STATED TASK: List every line of the material below that contains the word "This". Case counts.

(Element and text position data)
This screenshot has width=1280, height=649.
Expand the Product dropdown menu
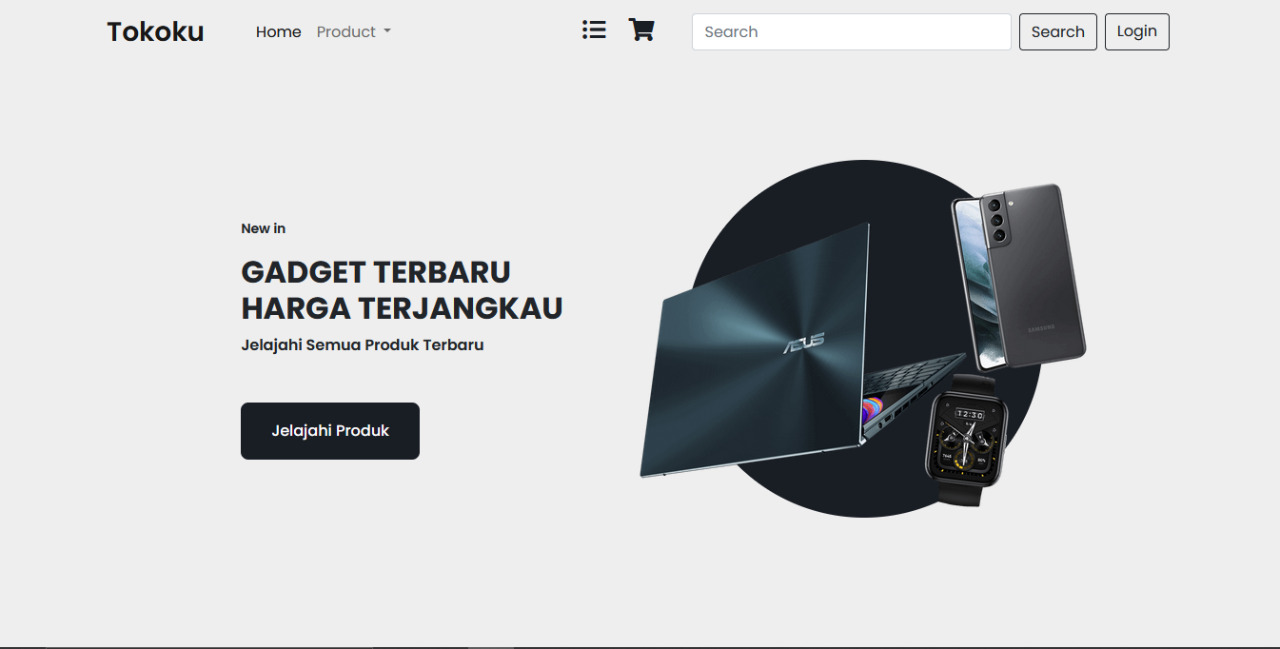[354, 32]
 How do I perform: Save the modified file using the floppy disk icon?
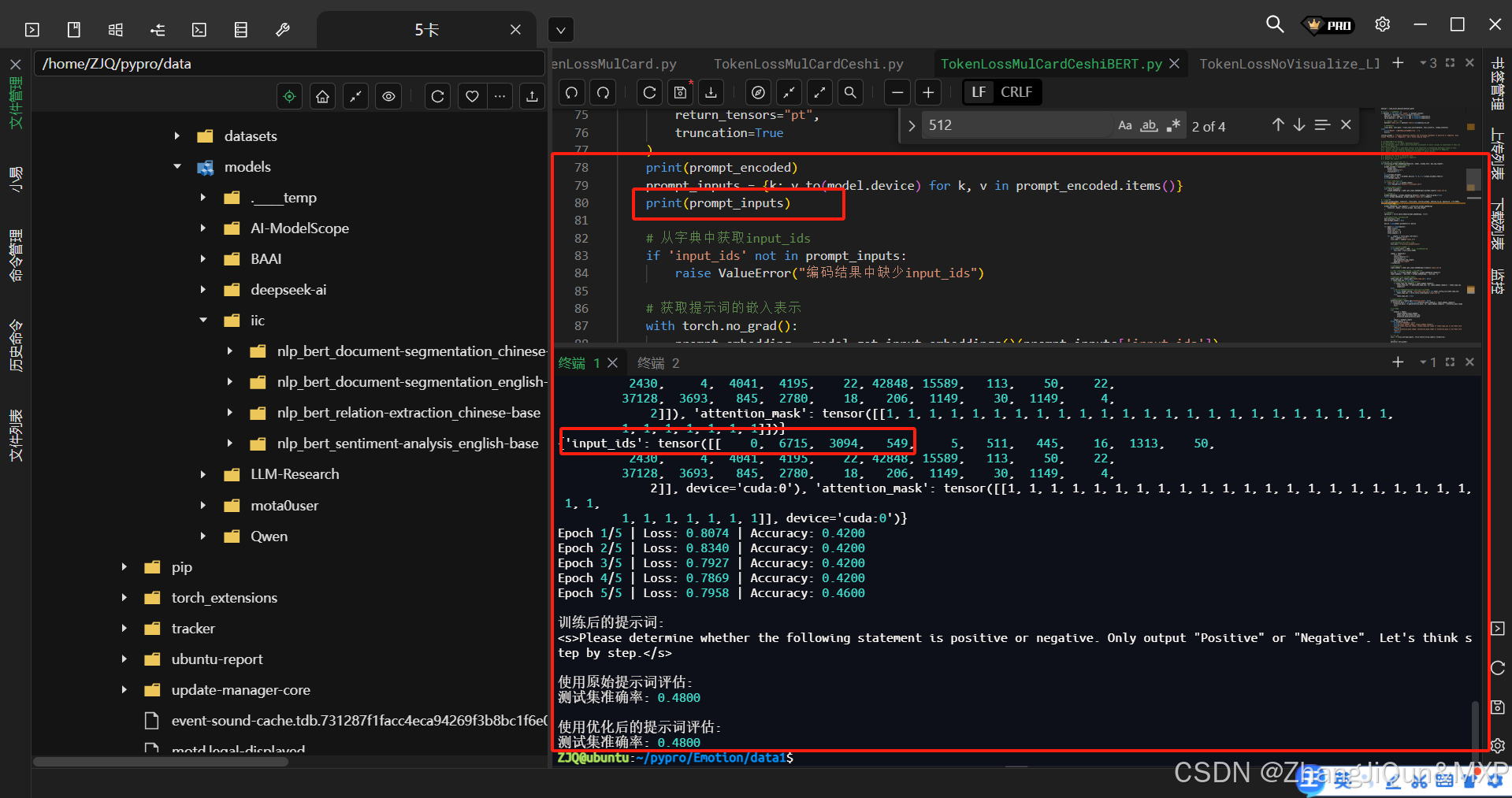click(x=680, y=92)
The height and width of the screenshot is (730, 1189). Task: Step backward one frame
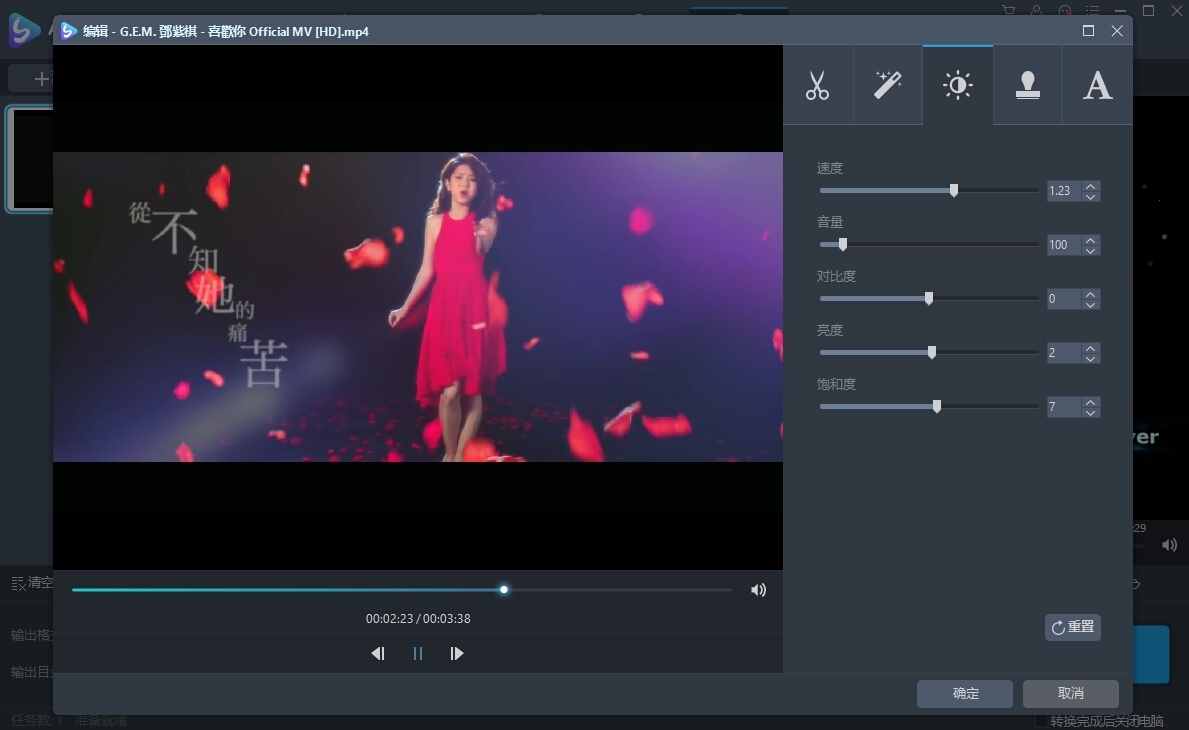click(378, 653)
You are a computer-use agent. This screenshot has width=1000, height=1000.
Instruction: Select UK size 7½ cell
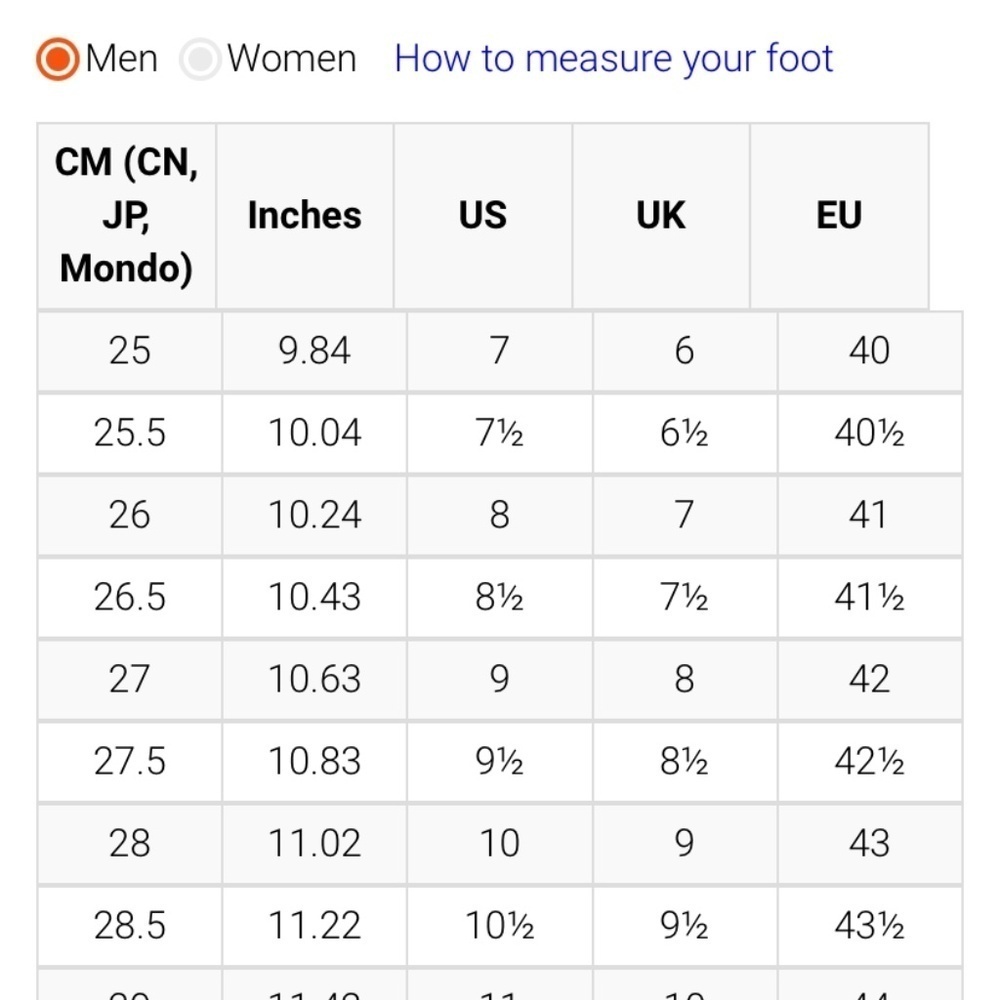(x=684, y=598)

TASK RESPONSE:
This screenshot has width=1280, height=649.
You are a computer-use agent. This screenshot has width=1000, height=1000.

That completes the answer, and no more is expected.